En las diversas culturas
Según la tradición, el pájaro del trueno se entiende como un monstruo individual o una especie entera de criaturas similares. La Nootka, que lo entendía como un monstruo individual, pensaba que era uno de los sirvientes del Gran Espíritu, y que era un mensajero divino. El Kwakiutl y el Cowichan creían en cambio que había muchos ejemplares del pájaro del trueno; pensaban que podían transformarse en seres humanos echando hacia atrás sus picos (como si se quitaran una máscara) y quitándose las plumas (como un disfraz). En la forma humana, los pájaros del trueno a veces se casaban con mujeres humanas; para una familia nativa americana, tener sangre de pájaro del trueno era obviamente un alarde.
En la tradición de los Sioux, en la "antigüedad" los pájaros del trueno habían destruido a los monstruosos reptiles llamados Unktehila.
Los avistamientos modernos
Algunos testigos afirmaron haber visto el pájaro del trueno recientemente. Un episodio famoso se refiere a dos vaqueros que en abril de 1890, en Arizona, mataron un enorme pájaro similar a un pterodáctilo. Hay una fotografía del cadáver, pero nunca ha sido examinada científicamente. En los años sesenta y setenta, se informó de otros supuestos avistamientos de un pájaro del tamaño de un avión turístico en Washington, Utah e Idaho. Aunque los criptozoólogos se inclinan por aceptar estos testimonios como fiables, la posición oficial de la ciencia es de signo diferente. [sin fuente] En algunos casos, los supuestos avistamientos han sido interpretados como posibles descripciones de cóndores o águilas marinas.

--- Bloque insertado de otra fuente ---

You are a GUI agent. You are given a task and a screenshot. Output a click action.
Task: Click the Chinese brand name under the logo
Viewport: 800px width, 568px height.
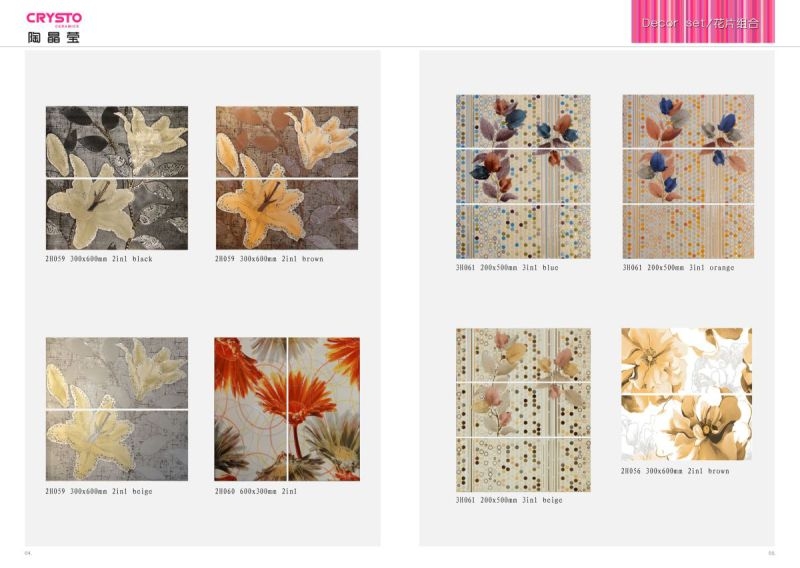tap(54, 37)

Las interpretaciones del mito
Los paleontólogos se inclinan generalmente a creer que los primeros humanos que llegaron a América del Norte se encontraron con los enormes pájaros de la ahora extinta especie Teratornis merriami. En consecuencia, el mito del pájaro del trueno puede corresponder a la memoria lejana de estas criaturas, así como otras leyendas amerindias parecen referirse a mamuts u otros grandes animales del Pleistoceno.